3 years ago, we started a "tradition" of presenting Marty a USA covered hopper with names of many, many of the attendees at the "Thingy". Here's this year's car with with names covering both sides.









It's on it's way to Mead Lumber in Nebraska City so Marty can pick it up when it arrives..


----------



## aceinspp (Jan 2, 2008)

Stan one cool car and sure a lot of names. May have to find a bigger car for next year.

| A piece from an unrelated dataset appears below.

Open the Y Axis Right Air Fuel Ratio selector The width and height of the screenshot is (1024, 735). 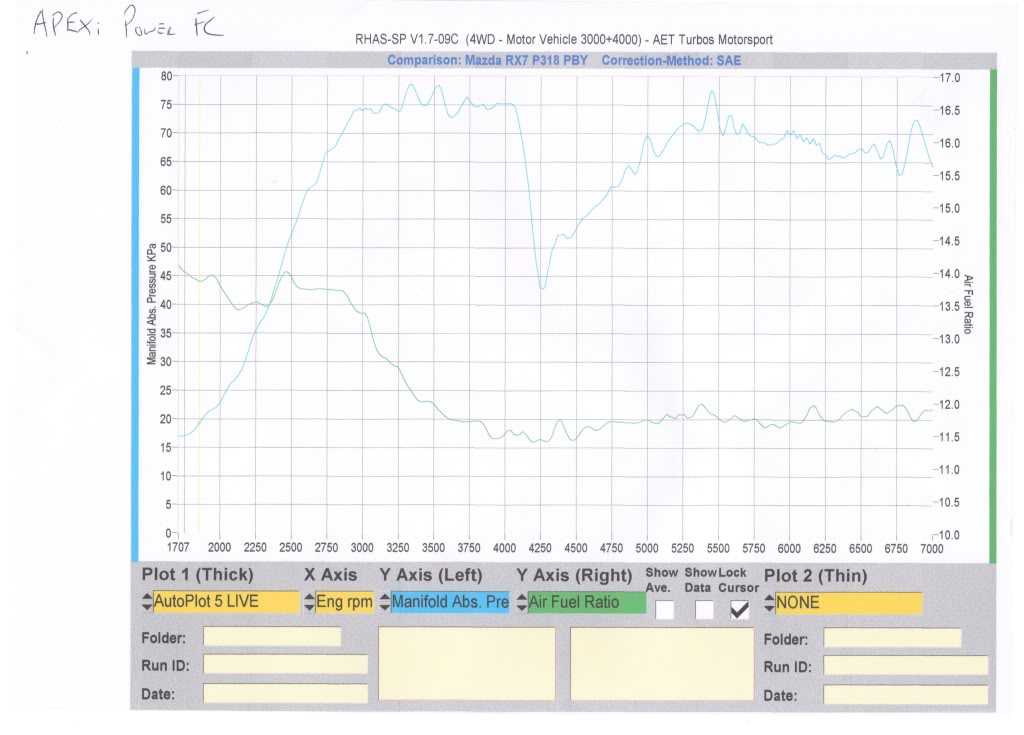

I'm glade that I could at least make one day. Later RJD


----------



## smcgill (Jan 2, 2008)

OK Stan 
Are they real signatures or a decal ? 
Sean


----------



## NTCGRR (Jan 2, 2008)

Stan Stan Stan, I did not know it was a tradition!!! 
I forgot to set the other cars out on a siding. 
Next year it will be called ,,BATTERY POWERED STEAM-UP. 
Nice job Stan


----------



## Jerry Barnes (Jan 2, 2008)

GOOD job Stan.


----------



## Henson (Jan 2, 2008)

Great job again Stan, really came out great. 

Henson


----------



## bvdrr (Jan 3, 2008)

Good job Stan, but we come to expect it from you. So many names I had to look for a minute to find ours.
Fred


----------



## livesteam53 (Jan 4, 2008)

Stan your the man with the talent on decals. Great job you did.


----------



## Stan Cedarleaf (Jan 2, 2008)

Oh Boy.... Marty, you weren't supposed to find out. Somebody snitched....









Yup, next year it will be "Marty's Battery Powered Steam UP 2009".... 

Sean.... they're all decals.... 

It's a ball doing this and to be a part of the gang at Marty's..









Thanks, Guys...


----------



## smcgill (Jan 2, 2008)

Stan 
Great job! 
Are you going to put this on you sample page? 
Sean


----------



## markoles (Jan 2, 2008)

Marty,

What?! No more THINGY?! To think I missed the last one. 

Mark


----------



## NTCGRR (Jan 2, 2008)

Posted By Stan Cedarleaf on 10/08/2008 10:55 PM
Oh Boy.... Marty, you weren't supposed to find out. Somebody snitched....









Yup, next year it will be "Marty's Battery Powered Steam UP 2009".... 

Sean.... they're all decals.... 

It's a ball doing this and to be a part of the gang at Marty's..









Thanks, Guys... 


Steam Up 2009


----------



## MikeK (Jan 3, 2008)

Stan,

A few more attendees, and you'll have to use a 1:20.3 scale car rather than 1:29 next time!









Nice job on the decals, by the way...


----------



## barnmichael (Jan 2, 2008)

Posted By Stan Cedarleaf on 10/08/2008 10:55 PM


...Battery Powered Steam... 






????????
Gotta think about that one a bit.


----------



## NTCGRR (Jan 2, 2008)

contradiction in terms 
Aristo has a battery powered live steamer.


----------



## Duncan (Jan 2, 2008)

Hmmm... 

Steam-up ~ Melt-down


----------



## leonpete (Jan 4, 2008)

Looks GREAT Stan, nice job.


----------